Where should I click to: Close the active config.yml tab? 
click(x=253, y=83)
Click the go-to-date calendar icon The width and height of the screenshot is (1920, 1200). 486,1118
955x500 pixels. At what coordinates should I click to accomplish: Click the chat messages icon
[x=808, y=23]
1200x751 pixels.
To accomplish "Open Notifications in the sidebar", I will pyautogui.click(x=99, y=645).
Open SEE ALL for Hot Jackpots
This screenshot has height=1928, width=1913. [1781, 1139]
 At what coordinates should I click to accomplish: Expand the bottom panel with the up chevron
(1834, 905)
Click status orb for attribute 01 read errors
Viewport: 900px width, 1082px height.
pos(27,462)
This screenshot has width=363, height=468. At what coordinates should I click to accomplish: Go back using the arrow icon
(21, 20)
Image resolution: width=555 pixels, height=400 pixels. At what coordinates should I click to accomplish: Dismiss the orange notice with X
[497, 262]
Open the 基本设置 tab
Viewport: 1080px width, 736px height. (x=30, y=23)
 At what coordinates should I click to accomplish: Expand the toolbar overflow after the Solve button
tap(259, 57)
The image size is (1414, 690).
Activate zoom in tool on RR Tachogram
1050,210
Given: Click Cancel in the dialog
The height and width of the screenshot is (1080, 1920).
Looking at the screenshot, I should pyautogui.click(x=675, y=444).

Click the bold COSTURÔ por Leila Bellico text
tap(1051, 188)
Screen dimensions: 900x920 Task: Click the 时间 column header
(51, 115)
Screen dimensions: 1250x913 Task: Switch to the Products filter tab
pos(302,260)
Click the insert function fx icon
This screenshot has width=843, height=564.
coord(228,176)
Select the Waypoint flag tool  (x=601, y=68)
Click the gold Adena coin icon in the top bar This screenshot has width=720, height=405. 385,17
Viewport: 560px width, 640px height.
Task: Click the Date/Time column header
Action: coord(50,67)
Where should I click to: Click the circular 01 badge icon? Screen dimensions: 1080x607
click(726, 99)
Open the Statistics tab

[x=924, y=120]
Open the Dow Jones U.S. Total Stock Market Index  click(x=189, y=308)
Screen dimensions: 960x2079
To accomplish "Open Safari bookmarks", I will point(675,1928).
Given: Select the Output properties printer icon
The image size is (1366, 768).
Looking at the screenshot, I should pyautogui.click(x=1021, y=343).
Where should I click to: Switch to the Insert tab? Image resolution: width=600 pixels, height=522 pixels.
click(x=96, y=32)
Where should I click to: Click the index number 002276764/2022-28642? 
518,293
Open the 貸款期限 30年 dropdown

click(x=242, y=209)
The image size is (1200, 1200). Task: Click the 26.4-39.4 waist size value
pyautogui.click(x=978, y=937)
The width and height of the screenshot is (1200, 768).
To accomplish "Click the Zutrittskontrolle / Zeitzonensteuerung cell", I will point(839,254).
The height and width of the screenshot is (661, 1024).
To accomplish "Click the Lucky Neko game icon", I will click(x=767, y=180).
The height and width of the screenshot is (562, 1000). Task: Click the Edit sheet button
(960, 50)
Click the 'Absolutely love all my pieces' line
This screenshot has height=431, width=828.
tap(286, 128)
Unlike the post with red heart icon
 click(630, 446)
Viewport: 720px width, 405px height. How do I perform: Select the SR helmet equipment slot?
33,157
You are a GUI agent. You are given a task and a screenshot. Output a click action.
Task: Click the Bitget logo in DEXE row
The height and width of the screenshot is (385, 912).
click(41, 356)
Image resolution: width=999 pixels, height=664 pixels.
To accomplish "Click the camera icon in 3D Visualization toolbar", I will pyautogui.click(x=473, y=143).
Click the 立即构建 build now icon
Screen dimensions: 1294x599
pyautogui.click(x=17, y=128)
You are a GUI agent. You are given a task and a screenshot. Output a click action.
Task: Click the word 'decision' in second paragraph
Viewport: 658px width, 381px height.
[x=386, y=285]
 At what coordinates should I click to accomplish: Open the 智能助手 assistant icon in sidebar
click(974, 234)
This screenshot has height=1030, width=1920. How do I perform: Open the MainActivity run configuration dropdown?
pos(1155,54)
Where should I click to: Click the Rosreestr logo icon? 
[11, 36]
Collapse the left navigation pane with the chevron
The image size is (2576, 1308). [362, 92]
_____
**PROMPT:** Turn the records above into a Markdown table with two columns, Row and Line. Number each row, put one line in each, and leave out blank lines.

**SOLUTION TO THIS PROBLEM:**
| Row | Line |
|---|---|
| 1 | Where should I click to: Close the active config.yml tab?  |
| 2 | click(x=253, y=83) |
| 3 | Click the go-to-date calendar icon The width and height of the screenshot is (1920, 1200). 486,1118 |
| 4 | 955x500 pixels. At what coordinates should I click to accomplish: Click the chat messages icon |
| 5 | [x=808, y=23] |
| 6 | 1200x751 pixels. |
| 7 | To accomplish "Open Notifications in the sidebar", I will pyautogui.click(x=99, y=645). |
| 8 | Open SEE ALL for Hot Jackpots |
| 9 | This screenshot has height=1928, width=1913. [1781, 1139] |
| 10 |  At what coordinates should I click to accomplish: Expand the bottom panel with the up chevron |
| 11 | (1834, 905) |
| 12 | Click status orb for attribute 01 read errors |
| 13 | Viewport: 900px width, 1082px height. |
| 14 | pos(27,462) |
| 15 | This screenshot has width=363, height=468. At what coordinates should I click to accomplish: Go back using the arrow icon |
| 16 | (21, 20) |
| 17 | Image resolution: width=555 pixels, height=400 pixels. At what coordinates should I click to accomplish: Dismiss the orange notice with X |
| 18 | [497, 262] |
| 19 | Open the 基本设置 tab |
| 20 | Viewport: 1080px width, 736px height. (x=30, y=23) |
| 21 |  At what coordinates should I click to accomplish: Expand the toolbar overflow after the Solve button |
| 22 | tap(259, 57) |
| 23 | The image size is (1414, 690). |
| 24 | Activate zoom in tool on RR Tachogram |
| 25 | 1050,210 |
| 26 | Given: Click Cancel in the dialog |
| 27 | The height and width of the screenshot is (1080, 1920). |
| 28 | Looking at the screenshot, I should pyautogui.click(x=675, y=444). |
| 29 | Click the bold COSTURÔ por Leila Bellico text |
| 30 | tap(1051, 188) |
| 31 | Screen dimensions: 900x920 Task: Click the 时间 column header |
| 32 | (51, 115) |
| 33 | Screen dimensions: 1250x913 Task: Switch to the Products filter tab |
| 34 | pos(302,260) |
| 35 | Click the insert function fx icon |
| 36 | This screenshot has width=843, height=564. |
| 37 | coord(228,176) |
| 38 | Select the Waypoint flag tool  (x=601, y=68) |
| 39 | Click the gold Adena coin icon in the top bar This screenshot has width=720, height=405. 385,17 |
| 40 | Viewport: 560px width, 640px height. |
| 41 | Task: Click the Date/Time column header |
| 42 | Action: coord(50,67) |
| 43 | Where should I click to: Click the circular 01 badge icon? Screen dimensions: 1080x607 |
| 44 | click(726, 99) |
| 45 | Open the Statistics tab |
| 46 | [x=924, y=120] |
| 47 | Open the Dow Jones U.S. Total Stock Market Index  click(x=189, y=308) |
| 48 | Screen dimensions: 960x2079 |
| 49 | To accomplish "Open Safari bookmarks", I will point(675,1928). |
| 50 | Given: Select the Output properties printer icon |
| 51 | The image size is (1366, 768). |
| 52 | Looking at the screenshot, I should pyautogui.click(x=1021, y=343). |
| 53 | Where should I click to: Switch to the Insert tab? Image resolution: width=600 pixels, height=522 pixels. |
| 54 | click(x=96, y=32) |
| 55 | Where should I click to: Click the index number 002276764/2022-28642?  |
| 56 | 518,293 |
| 57 | Open the 貸款期限 30年 dropdown |
| 58 | click(x=242, y=209) |
| 59 | The image size is (1200, 1200). Task: Click the 26.4-39.4 waist size value |
| 60 | pyautogui.click(x=978, y=937) |
| 61 | The width and height of the screenshot is (1200, 768). |
| 62 | To accomplish "Click the Zutrittskontrolle / Zeitzonensteuerung cell", I will point(839,254). |
| 63 | The height and width of the screenshot is (661, 1024). |
| 64 | To accomplish "Click the Lucky Neko game icon", I will click(x=767, y=180). |
| 65 | The height and width of the screenshot is (562, 1000). Task: Click the Edit sheet button |
| 66 | (960, 50) |
| 67 | Click the 'Absolutely love all my pieces' line |
| 68 | This screenshot has height=431, width=828. |
| 69 | tap(286, 128) |
| 70 | Unlike the post with red heart icon |
| 71 |  click(630, 446) |
| 72 | Viewport: 720px width, 405px height. How do I perform: Select the SR helmet equipment slot? |
| 73 | 33,157 |
| 74 | You are a GUI agent. You are given a task and a screenshot. Output a click action. |
| 75 | Task: Click the Bitget logo in DEXE row |
| 76 | The height and width of the screenshot is (385, 912). |
| 77 | click(41, 356) |
| 78 | Image resolution: width=999 pixels, height=664 pixels. |
| 79 | To accomplish "Click the camera icon in 3D Visualization toolbar", I will pyautogui.click(x=473, y=143). |
| 80 | Click the 立即构建 build now icon |
| 81 | Screen dimensions: 1294x599 |
| 82 | pyautogui.click(x=17, y=128) |
| 83 | You are a GUI agent. You are given a task and a screenshot. Output a click action. |
| 84 | Task: Click the word 'decision' in second paragraph |
| 85 | Viewport: 658px width, 381px height. |
| 86 | [x=386, y=285] |
| 87 |  At what coordinates should I click to accomplish: Open the 智能助手 assistant icon in sidebar |
| 88 | click(974, 234) |
| 89 | This screenshot has height=1030, width=1920. How do I perform: Open the MainActivity run configuration dropdown? |
| 90 | pos(1155,54) |
| 91 | Where should I click to: Click the Rosreestr logo icon?  |
| 92 | [11, 36] |
| 93 | Collapse the left navigation pane with the chevron |
| 94 | The image size is (2576, 1308). [362, 92] |